1

I have two business logic steps:

  1. download xml from external resource parse and transform it into objects
  2. dispatch the output(object list) to external queue

    @Bean
    public Job job() throws Exception {
        return this.jobs.get("job").start(getXmlViaHttpStep()).next(pushMessageToQueue()).build();
    }
    

So my first Step is Tasklet which downloads (via http) the file and converts it into Objects.

My second task is another Tasklet that suppose to dispatch the output from the previous step.

Now how do I pass the output list from step1 into step2 (as its input)?
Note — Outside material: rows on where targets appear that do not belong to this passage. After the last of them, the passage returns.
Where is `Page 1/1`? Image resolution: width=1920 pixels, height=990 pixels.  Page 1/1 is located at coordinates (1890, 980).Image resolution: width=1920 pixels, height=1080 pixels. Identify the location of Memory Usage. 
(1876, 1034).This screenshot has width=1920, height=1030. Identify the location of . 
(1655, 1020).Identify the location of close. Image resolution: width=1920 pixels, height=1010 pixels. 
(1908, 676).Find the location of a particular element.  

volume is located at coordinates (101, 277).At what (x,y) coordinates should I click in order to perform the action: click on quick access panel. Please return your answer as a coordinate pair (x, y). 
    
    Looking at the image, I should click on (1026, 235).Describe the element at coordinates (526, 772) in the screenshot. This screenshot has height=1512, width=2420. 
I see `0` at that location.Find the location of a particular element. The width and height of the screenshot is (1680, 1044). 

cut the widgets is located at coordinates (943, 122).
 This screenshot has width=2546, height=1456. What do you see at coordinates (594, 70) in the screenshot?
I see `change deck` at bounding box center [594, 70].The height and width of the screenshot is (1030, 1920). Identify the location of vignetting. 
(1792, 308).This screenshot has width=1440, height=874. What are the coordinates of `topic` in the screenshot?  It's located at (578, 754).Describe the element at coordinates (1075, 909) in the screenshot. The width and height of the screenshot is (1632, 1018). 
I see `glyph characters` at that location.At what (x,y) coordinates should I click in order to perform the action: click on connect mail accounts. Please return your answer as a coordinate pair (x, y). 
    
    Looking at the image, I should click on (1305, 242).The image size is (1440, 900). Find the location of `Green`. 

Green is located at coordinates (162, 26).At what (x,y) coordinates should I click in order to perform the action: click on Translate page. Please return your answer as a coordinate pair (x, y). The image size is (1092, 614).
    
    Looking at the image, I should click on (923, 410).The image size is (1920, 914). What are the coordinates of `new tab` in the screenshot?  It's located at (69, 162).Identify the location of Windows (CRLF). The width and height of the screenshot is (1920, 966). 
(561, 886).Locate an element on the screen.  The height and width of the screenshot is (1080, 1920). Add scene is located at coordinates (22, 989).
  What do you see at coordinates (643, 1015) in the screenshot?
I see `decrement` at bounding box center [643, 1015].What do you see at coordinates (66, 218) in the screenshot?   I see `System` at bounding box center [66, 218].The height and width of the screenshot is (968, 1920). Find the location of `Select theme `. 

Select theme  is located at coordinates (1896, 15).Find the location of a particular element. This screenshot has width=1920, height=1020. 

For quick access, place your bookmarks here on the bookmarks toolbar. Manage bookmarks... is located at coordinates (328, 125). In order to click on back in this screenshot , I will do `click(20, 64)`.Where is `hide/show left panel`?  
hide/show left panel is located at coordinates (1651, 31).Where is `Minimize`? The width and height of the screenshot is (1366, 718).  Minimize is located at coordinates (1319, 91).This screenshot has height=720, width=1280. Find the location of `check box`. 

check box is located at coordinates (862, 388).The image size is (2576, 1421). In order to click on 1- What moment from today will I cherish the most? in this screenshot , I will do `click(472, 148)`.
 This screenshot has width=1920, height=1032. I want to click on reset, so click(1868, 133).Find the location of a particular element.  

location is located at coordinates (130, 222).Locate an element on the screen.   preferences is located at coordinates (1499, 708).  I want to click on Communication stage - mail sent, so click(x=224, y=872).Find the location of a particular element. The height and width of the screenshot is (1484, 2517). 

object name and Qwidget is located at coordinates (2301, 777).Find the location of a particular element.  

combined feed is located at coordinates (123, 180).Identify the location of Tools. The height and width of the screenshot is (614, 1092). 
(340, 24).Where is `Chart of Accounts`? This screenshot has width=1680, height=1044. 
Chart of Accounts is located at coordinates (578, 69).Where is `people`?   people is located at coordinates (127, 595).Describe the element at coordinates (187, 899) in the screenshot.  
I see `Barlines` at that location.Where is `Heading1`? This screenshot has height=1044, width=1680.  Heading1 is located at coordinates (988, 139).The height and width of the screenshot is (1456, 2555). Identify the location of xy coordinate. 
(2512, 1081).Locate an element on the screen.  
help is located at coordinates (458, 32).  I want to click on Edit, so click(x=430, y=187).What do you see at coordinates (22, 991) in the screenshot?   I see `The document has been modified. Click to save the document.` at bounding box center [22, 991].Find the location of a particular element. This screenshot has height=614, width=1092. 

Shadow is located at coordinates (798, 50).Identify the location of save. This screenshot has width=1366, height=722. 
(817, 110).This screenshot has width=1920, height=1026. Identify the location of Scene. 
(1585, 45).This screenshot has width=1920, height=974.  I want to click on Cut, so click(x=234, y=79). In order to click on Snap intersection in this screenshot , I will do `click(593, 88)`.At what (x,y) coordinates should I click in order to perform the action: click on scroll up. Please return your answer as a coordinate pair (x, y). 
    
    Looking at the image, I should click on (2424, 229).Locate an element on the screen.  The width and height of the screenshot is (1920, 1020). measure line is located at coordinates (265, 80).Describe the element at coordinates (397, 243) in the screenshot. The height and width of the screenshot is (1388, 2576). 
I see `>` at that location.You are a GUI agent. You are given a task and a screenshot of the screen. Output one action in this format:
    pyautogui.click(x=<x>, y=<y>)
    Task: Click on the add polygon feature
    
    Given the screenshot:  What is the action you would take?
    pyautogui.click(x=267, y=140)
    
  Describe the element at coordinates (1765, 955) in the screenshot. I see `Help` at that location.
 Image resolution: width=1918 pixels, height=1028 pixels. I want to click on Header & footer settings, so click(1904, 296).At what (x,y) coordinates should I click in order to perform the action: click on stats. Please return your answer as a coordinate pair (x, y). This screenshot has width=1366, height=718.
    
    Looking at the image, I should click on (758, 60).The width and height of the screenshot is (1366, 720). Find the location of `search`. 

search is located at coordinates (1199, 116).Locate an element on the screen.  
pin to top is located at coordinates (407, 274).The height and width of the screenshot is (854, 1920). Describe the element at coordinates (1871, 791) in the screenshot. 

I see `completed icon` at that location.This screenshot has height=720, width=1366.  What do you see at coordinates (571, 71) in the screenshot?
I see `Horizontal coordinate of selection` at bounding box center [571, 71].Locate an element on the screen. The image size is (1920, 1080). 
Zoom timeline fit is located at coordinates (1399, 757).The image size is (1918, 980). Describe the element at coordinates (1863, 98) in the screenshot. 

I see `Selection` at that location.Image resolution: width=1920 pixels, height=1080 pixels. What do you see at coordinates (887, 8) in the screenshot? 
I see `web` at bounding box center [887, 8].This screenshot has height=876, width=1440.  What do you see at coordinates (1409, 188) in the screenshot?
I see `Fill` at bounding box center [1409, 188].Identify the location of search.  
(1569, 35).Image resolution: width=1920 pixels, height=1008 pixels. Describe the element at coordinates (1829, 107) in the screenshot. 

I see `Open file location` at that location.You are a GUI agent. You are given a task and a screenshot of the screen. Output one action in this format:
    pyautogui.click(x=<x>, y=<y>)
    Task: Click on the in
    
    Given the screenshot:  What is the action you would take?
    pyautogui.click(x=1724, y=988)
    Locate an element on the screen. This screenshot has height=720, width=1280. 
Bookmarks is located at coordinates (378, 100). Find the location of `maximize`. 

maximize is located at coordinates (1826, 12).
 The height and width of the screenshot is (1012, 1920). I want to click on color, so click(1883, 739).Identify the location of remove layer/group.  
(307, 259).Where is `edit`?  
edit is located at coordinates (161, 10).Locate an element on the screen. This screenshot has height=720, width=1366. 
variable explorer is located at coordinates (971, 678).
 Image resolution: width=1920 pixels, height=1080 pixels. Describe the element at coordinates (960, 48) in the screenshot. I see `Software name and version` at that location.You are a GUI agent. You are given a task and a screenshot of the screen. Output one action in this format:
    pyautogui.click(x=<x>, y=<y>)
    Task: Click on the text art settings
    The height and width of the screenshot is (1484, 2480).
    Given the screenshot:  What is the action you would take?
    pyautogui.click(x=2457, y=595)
I could save that on temp file, but isn't there another best practice scenario for this?

demongolem
  • 9,474
  • 36
  • 90
  • 105
rayman
  • 20,786
  • 45
  • 148
  • 246
  • It is just a single step. 1. is a reader 2 is a writer. A single chunk based step. Do you need a single message or a message per object? – M. Deinum Dec 31 '14 at 12:45
  • I need to retrieve the list of the output objects from step 1 and have them as an input to step2. so I could iterate each item and send it to queue. – rayman Dec 31 '14 at 13:09
  • That is just a single step with a reader and writer. Chunk based. You can use a one of the xml readers for that and there are several messaging (JMS for instance) writers available to write messages to a queue. – M. Deinum Dec 31 '14 at 13:18
  • But each operation I want to monitor as a step. wont it be easier for me to split those into couple of steps from a monitoring/rollback/etc.. aspects?? – rayman Dec 31 '14 at 13:34
  • Is there a reason you aren't using Spring Integration for this process? – Michael Minella Dec 31 '14 at 15:31
  • And to skip Spring-batch? I am not sure.. I got single batch job.. maybe spring-batch is overkill ? – rayman Dec 31 '14 at 16:13
  • You can perfectly monitor a single step that processes things in chunks. Advantage is that it isn't an all or nothing solution and is probably more efficient. Parsing a large xml file into thousands of objects to pass them on later is quite a memory hog and can (and probably will) lead to performance issues. As @MichaelMinella suggested you could also use Spring Integration however that would lead to processing the whole xml at once (if I'm not mistaken). – M. Deinum Dec 31 '14 at 16:19
  • Even if process an xml. I still need to convert it into objects(validations,transformations, etc..) and than send on by one.. So I cant see how I am going to avoid that anyway? – rayman Dec 31 '14 at 17:31
  • Sounds like a combination of Spring Integration and Spring Batch would be the best approach. SI to download the file and kick off the job, SB to parse the XML file and send the messages via the JmsItemWriter/AmqItemWriter/etc. – Michael Minella Dec 31 '14 at 18:57
  • @Michael, thanks for your response. I payed attention this question topic doesn't fit my questions. So I opened new question thread. please look at it: http://stackoverflow.com/questions/27729750/best-approach-using-spring-batch-to-process-big-file – rayman Jan 01 '15 at 09:54

1 Answers1

2

I can see at least two options that are both viable.

Option 1: setup the job as one step You can setup your job to contain one step where the reader simply reads the input from your URL and the writer posts to your queue.

Option 2: setup the job as two steps with intermediate storage However, you may want to divide the job in two steps to be able to re-run a step if it fails and simplify debugging etc. In that cas, the following approach may work out for you:

  • Step 1: Create a step with a FlatFileItemReader or similar is used to download the file. The step can then configure a FlatFileItemWriter to move the contents to disk.
  • Step 2: Open the file produced by the ItemWriter from the previous step. One alternative is to use the org.springframework.batch.item.xml.StaxEventItemReader together with a Jaxb2Marshaller to handle the processing (as described in this blog). Configure the output step to post messages to a queue by using e.g. org.springframework.batch.item.jms.JmsItemWriter. The writer is (as always) chunked so multiple messages can be posted at for each write.

Personally, I would probably setup the whole thing as Option 2. I find simple steps without too much transformations are easier to follow and also easier to test but that is just a matter of taste.

wassgren
  • 18,651
  • 6
  • 63
  • 77